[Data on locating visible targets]
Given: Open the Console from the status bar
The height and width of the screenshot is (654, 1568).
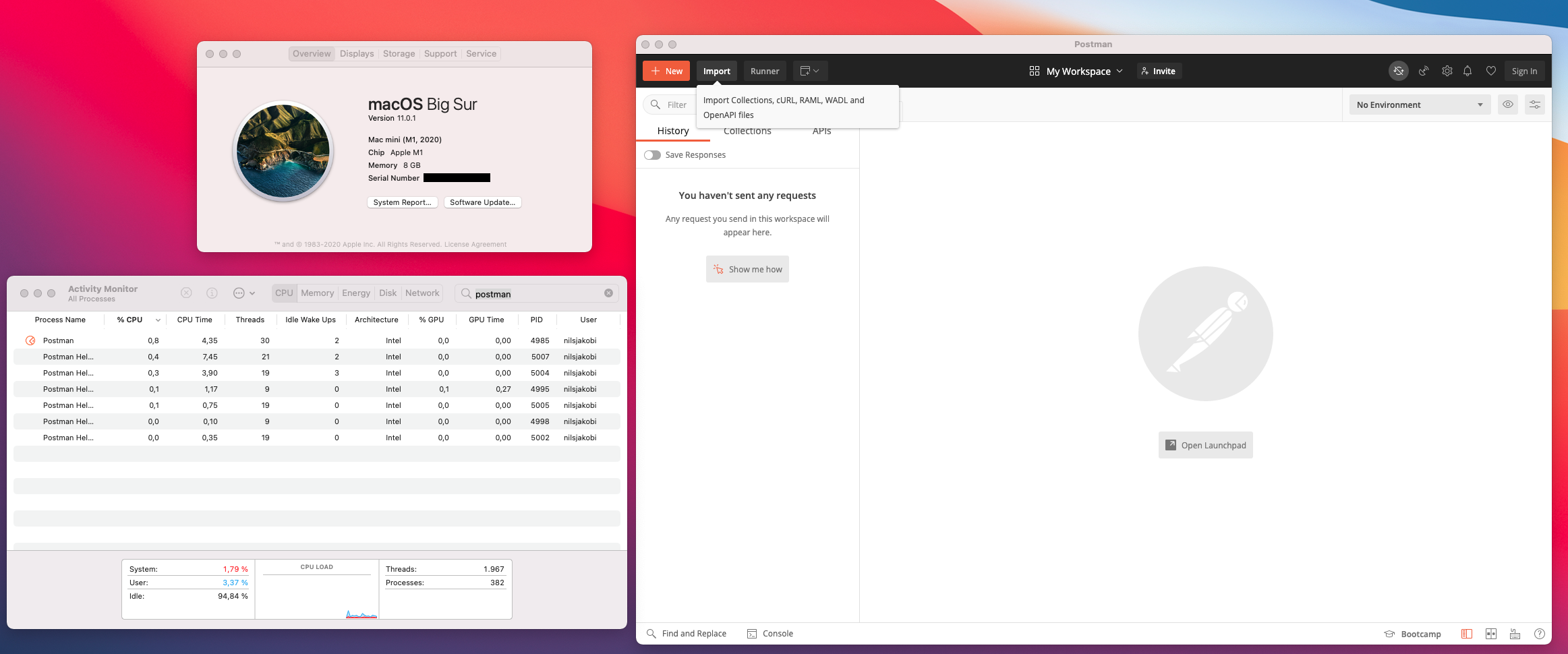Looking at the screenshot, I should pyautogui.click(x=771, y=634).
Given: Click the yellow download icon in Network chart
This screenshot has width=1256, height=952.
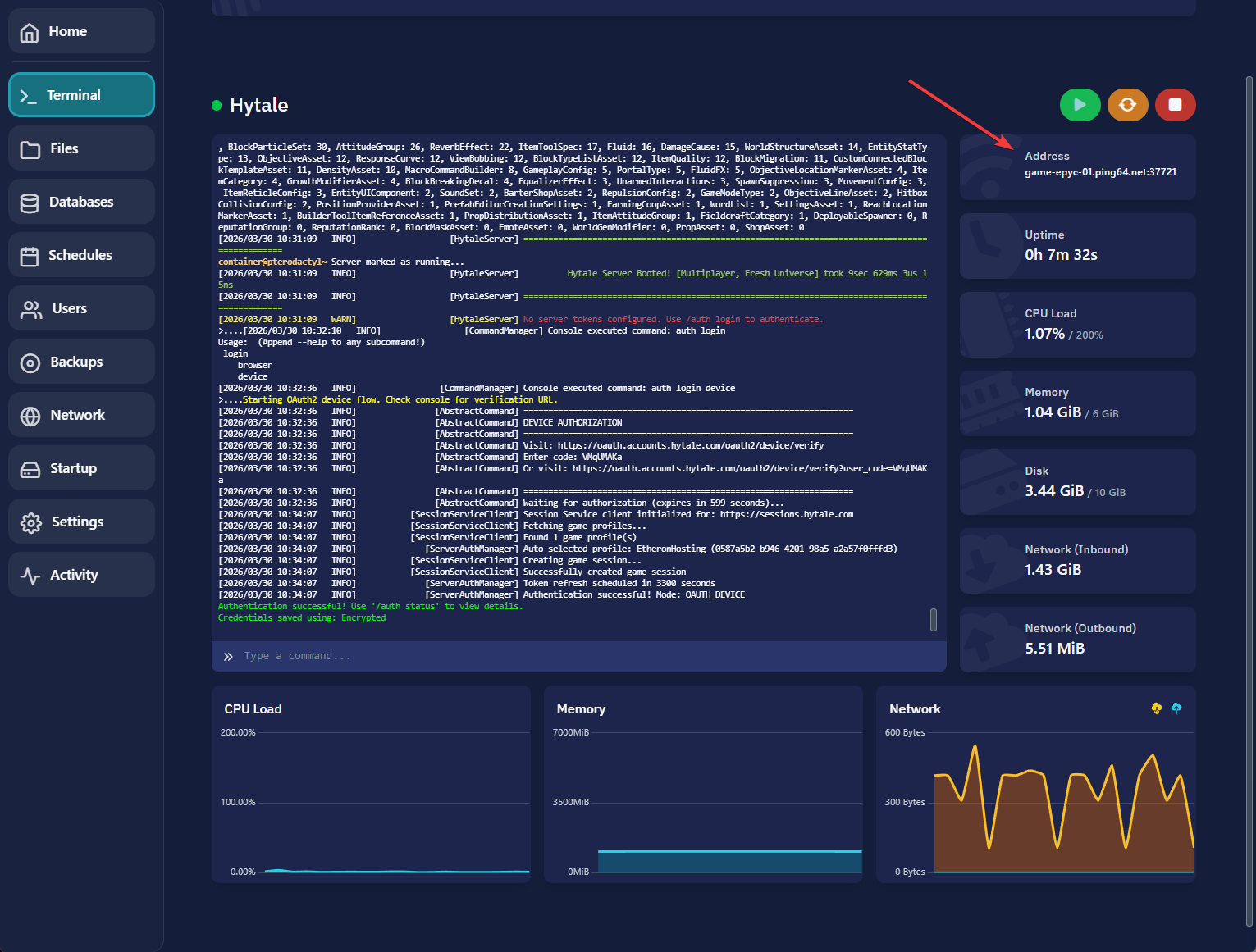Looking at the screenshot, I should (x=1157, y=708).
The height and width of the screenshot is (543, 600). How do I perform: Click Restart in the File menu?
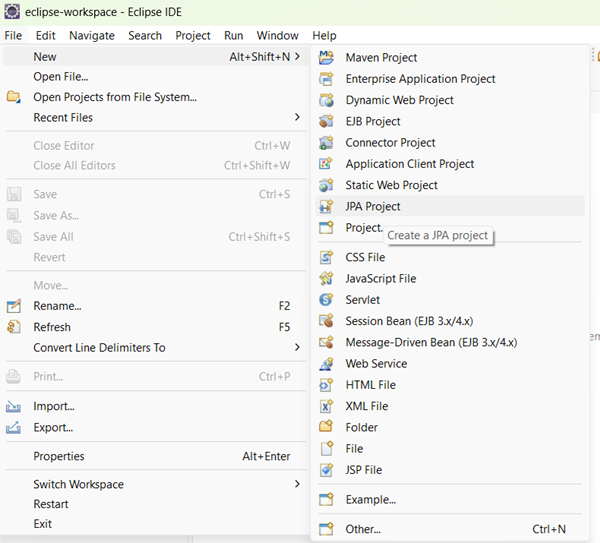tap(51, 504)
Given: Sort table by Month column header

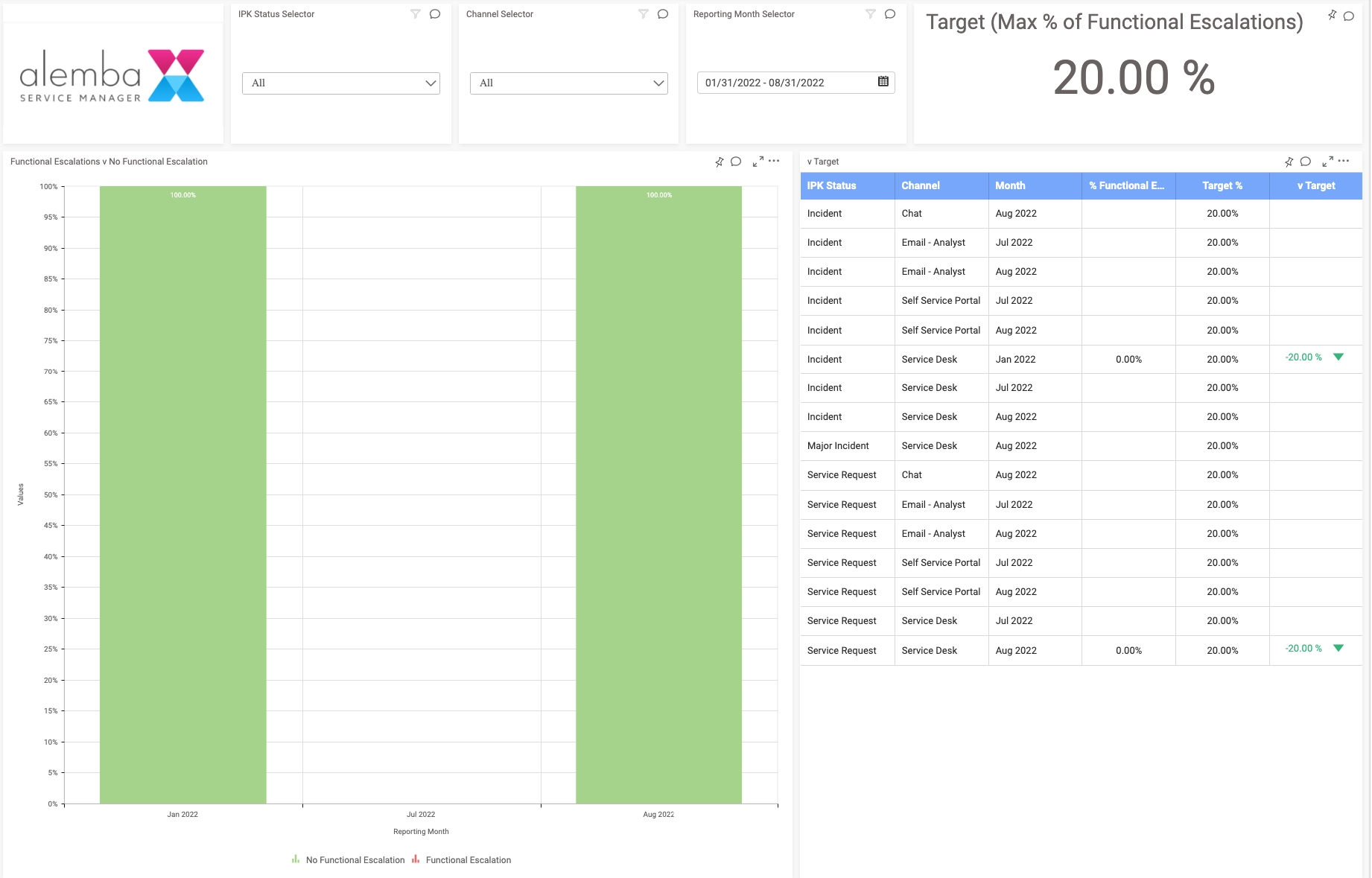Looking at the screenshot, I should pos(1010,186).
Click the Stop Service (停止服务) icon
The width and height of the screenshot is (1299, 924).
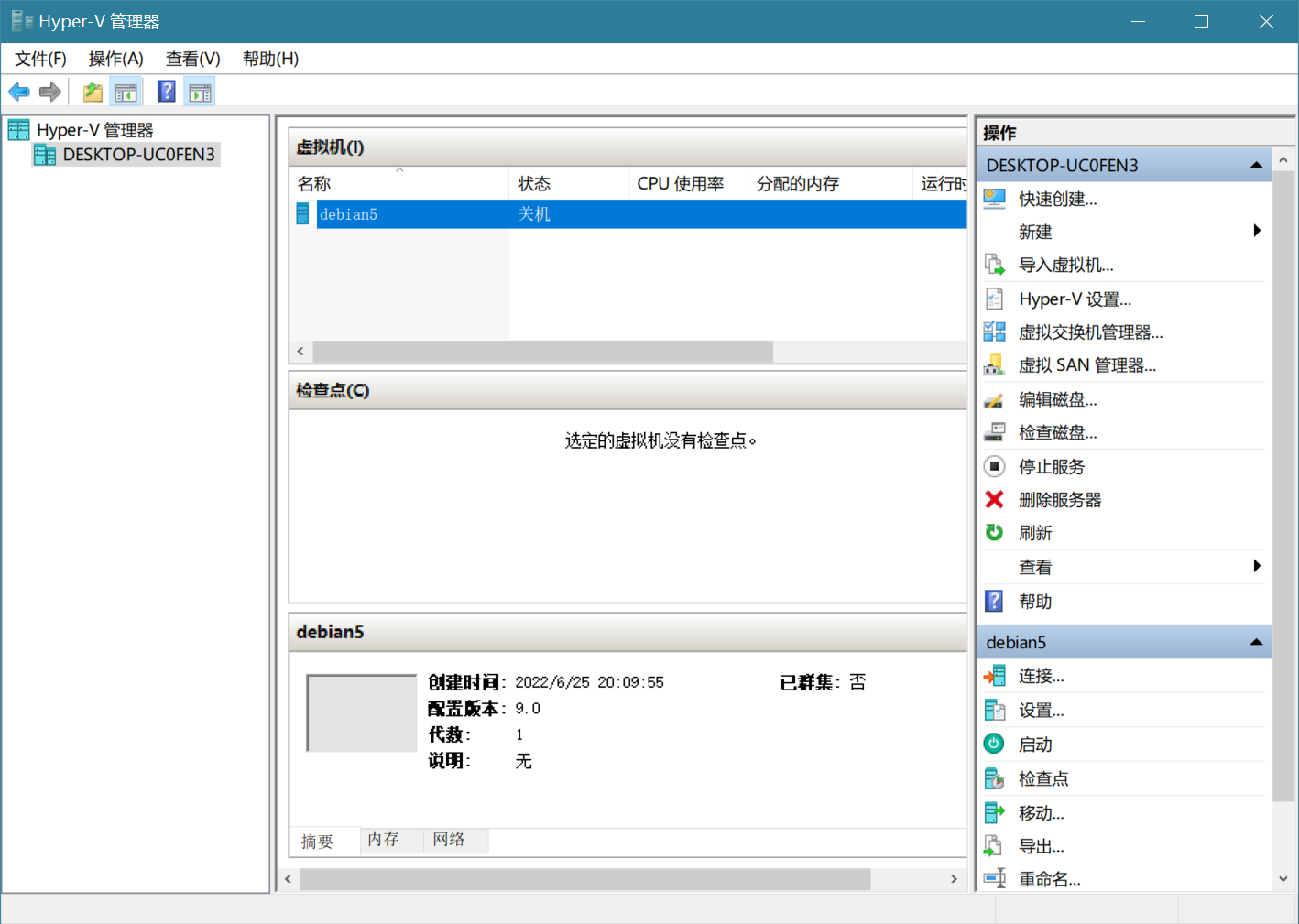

Description of the task -> Rewrite all of the records above, replacing every "Given" with "Instruction" and leaving everything else unchanged. Omit the pictures from your version.

Output for this task ->
Instruction: Open the Console from the status bar
The height and width of the screenshot is (654, 1568).
Looking at the screenshot, I should pyautogui.click(x=771, y=634).
Instruction: Click the yellow download icon in Network chart
This screenshot has width=1256, height=952.
Looking at the screenshot, I should (x=1157, y=708).
The height and width of the screenshot is (543, 600). How do I perform: Click Restart in the File menu?
tap(51, 504)
Instruction: Sort table by Month column header

Looking at the screenshot, I should pos(1010,186).
Click the Stop Service (停止服务) icon
The width and height of the screenshot is (1299, 924).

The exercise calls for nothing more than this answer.